Several political observers said the us-or-them policy is unrealistic and unsustainable.

“He wanted to divide the world into black or white, but there are a lot of gray people in the middle who don’t want a military solution,” said Ryuhei Hatsuse, professor of international relations at Kobe University in Japan.

“When [the United States] says that the fight is between good and evil, they go way too far,” said Vladimir P. Lukin, vice speaker of Russia’s lower house of parliament and a former ambassador to the United States. “Such rhetoric suggests they have usurped the power of the Almighty on Earth.”

What might inspire the troops ahead of a military campaign “is not going to be borne out over time,” said British political commentator Hugo Young of the Guardian newspaper. What happens, he asked, when a friendly country such as Egypt gets cold feet about a prolonged U.S.-led military campaign with Muslim civilian casualties? “Are they really going to be deemed an enemy of America?”

──────

## Problem requirements
Repeat the passage on the us-or-them policy word for word, starting with "Several political observers" and going on through "University in Japan.". The material that follows was drawn from a separate source.

## Data block
──────

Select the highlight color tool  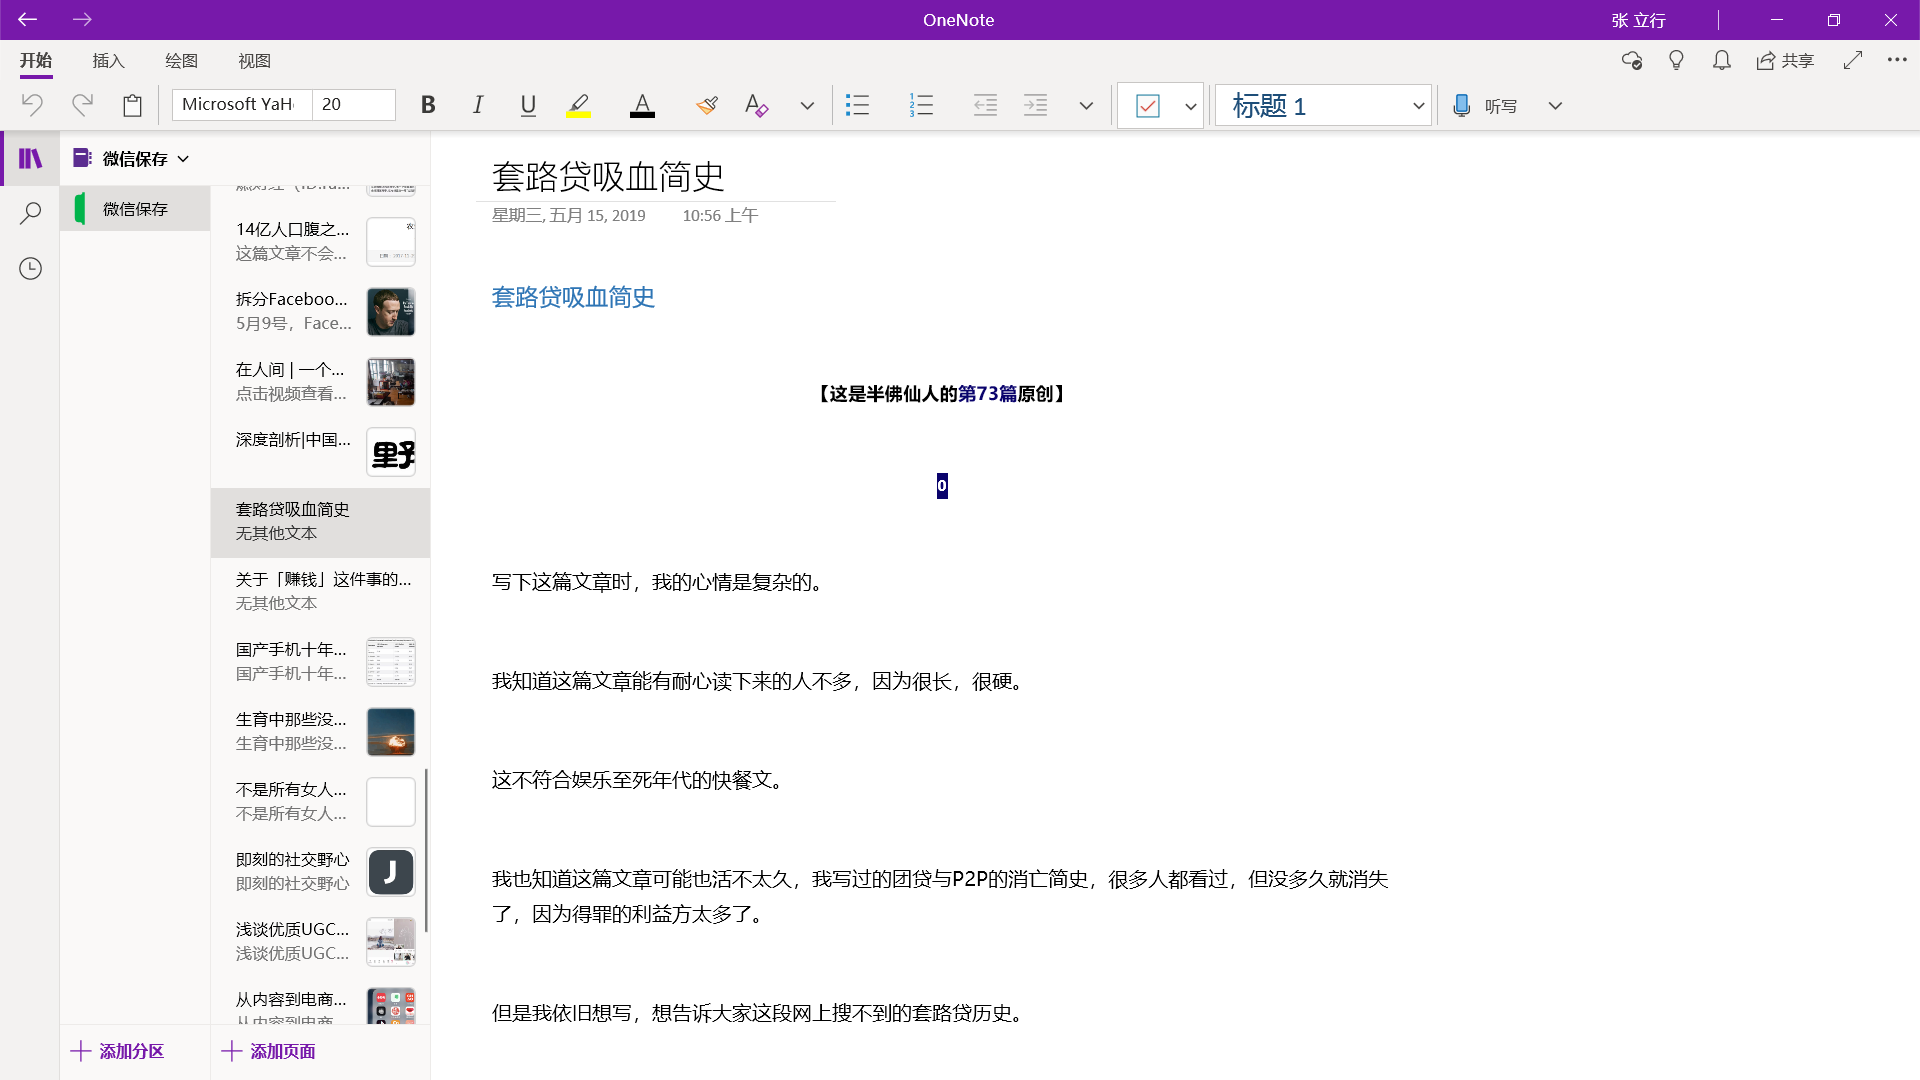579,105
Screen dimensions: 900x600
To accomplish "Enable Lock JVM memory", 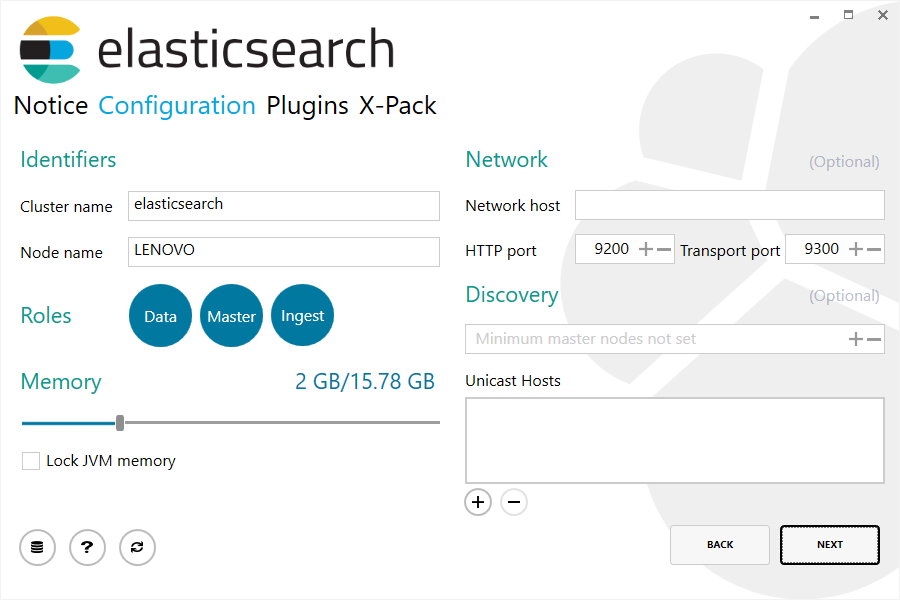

──────

## Output for this exercise
Several political observers said the us-or-them policy is unrealistic and unsustainable.

“He wanted to divide the world into black or white, but there are a lot of gray people in the middle who don’t want a military solution,” said Ryuhei Hatsuse, professor of international relations at Kobe University in Japan.